Klaus Wendroth, Vorsitzender der CDU-Fraktion,sagte: "Die Mitglieder der CDU-Fraktion im Rat der Stadt Braunschweig begrüßen die Vorlage eines Integrationskonzeptes ausdrücklich."
Kritik gibt es aber an der Landesregierung, die der Stadt zu wenig Vorlaufzeit gegeben habe. "Wir dürfen die Fehler der 1990er-Jahre nicht wiederholen, denn als damals die Flüchtlinge aus dem ehemaligen Jugoslawien und später die Spätaussiedler aus Russland zu uns kamen, gab es nicht einmal ansatzweise ein solches Konzept. Mit den Problemen – wie beispielsweise einer vielfach beklagten Ghettoisierung in Teilen unserer Stadt – haben wir noch heute zu kämpfen. Von einigen Seiten habe ich bereits Kritik an einer im Konzept eingebetteten Organisationsänderung innerhalb der Verwaltung gehört. Es ist nämlich vorgesehen, das Büro für Migrationsfragen als Teil einer neuen Abteilung im Fachbereich Soziales einzugliedern. Ich kann nur an alle appellieren, nicht den Fehler zu machen, das Integrationskonzept auf diese Änderung der vorhandenen Strukturen zu reduzieren. Vielmehr sehe ich im Konzept als Ganzes eine Stärkung der Integrationsbemühungen in unserer Stadt und damit auch eine Stärkung unseres Ausschusses für Integrationsfragen." Man werde sich am Montag noch einmal umfassend mit dem Konzept befassen.
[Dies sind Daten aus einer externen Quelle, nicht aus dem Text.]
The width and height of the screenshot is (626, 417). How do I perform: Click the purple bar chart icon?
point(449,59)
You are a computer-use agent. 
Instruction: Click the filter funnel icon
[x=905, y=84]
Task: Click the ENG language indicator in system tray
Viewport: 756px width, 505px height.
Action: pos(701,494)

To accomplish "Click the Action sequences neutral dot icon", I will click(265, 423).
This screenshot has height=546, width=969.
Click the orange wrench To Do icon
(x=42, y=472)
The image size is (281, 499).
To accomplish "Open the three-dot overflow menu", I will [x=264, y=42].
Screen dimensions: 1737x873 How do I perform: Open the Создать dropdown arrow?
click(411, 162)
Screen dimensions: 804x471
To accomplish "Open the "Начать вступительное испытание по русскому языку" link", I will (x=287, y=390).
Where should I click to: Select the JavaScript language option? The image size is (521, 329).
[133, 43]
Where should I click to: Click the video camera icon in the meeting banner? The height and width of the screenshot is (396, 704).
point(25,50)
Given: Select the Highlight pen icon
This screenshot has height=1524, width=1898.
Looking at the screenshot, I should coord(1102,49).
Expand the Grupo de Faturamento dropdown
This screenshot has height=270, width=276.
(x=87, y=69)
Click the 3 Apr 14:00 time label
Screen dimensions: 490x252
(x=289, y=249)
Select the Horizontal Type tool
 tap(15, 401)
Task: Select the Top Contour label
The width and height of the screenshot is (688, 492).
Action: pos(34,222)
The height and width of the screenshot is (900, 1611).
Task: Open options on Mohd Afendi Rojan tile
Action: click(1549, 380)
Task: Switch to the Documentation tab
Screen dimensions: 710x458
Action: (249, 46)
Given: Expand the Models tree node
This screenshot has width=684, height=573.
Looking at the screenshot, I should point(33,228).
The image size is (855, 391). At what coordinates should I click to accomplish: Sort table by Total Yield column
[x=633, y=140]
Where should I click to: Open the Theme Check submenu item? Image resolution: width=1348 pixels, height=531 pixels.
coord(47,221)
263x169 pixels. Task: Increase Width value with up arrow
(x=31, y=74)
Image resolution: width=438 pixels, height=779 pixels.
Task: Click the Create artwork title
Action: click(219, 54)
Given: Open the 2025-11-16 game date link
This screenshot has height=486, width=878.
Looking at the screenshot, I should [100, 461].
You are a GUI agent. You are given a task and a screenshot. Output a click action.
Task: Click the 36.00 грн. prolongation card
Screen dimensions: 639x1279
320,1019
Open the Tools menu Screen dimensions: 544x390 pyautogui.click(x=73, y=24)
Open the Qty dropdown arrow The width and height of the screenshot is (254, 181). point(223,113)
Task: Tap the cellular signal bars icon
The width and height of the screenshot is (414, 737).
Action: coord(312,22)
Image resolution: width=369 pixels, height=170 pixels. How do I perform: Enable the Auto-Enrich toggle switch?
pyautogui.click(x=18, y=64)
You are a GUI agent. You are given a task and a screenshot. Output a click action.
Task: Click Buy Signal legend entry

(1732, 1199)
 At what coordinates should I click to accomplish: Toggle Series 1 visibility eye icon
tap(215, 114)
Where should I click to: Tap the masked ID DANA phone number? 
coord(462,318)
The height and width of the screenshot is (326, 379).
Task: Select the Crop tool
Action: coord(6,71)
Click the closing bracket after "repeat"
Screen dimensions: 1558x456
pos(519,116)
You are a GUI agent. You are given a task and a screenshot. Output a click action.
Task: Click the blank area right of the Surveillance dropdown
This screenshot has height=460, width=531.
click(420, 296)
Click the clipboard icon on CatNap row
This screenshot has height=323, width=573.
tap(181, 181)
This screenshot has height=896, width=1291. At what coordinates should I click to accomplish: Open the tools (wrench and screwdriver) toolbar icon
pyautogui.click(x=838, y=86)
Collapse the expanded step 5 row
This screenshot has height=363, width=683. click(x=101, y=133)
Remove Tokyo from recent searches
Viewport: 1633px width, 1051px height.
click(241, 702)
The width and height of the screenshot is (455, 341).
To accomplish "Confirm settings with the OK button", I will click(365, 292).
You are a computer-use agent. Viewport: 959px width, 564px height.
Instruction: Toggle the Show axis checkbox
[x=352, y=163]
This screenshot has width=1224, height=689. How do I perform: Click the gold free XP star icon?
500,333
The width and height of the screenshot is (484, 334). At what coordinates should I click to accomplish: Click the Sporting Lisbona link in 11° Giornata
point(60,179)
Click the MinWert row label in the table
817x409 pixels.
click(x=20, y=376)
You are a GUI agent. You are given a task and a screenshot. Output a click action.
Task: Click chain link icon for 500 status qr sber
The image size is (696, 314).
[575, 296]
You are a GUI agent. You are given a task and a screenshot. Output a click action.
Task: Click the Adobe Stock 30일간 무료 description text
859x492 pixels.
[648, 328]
„Die SPD-Fraktion begrüßt, dass ein derart umfangreiches Konzept für die wichtige Integration von Flüchtlingen in Braunschweig ausgearbeitet wurde“, erklärt die Sozialausschussvorsitzende Ratsfrau Annette Schütze. „Wir teilen die im Leitbild formulierte Sichtweise, dass Integration ein wechselseitiger Prozess ist, der Anstrengungen von beiden Seiten bedarf, von den Flüchtlingen und von der einheimischen Bevölkerung.“ Die SPD-Fraktion versteht das Integrationskonzept als einen ersten Baustein zum Aufbau einer Struktur, die die Integration von Flüchtlingen zum Ziel hat. In einem fortwährenden Prozess müssen die nächsten notwendigen Bausteine definiert, bewertet und umgesetzt werden. Dieser Prozess sollte durch die Fachausschüsse eng begleitet werden. Die migrationspolitische Sprecherin der SPD-Fraktion, Ratsfrau Kate Grigat, ergänzt: „Integration ist eine Querschnittsaufgabe, die fast alle Fachbereiche betrifft. Das neue Konzept zur Integration von Flüchtlingen in Braunschweig, unterstreicht dieses.“ Wir fangen in Braunschweig nicht bei null an, denn insbesondere das ehrenamtliche Engagement mit seinen runden Tischen, Initiativen und Netzwerken hat bereits jetzt einen hohen Stellenwert. Hier finden wertvolle Begegnungen und Dialoge statt, hier entstehen das Miteinander und der soziale Frieden.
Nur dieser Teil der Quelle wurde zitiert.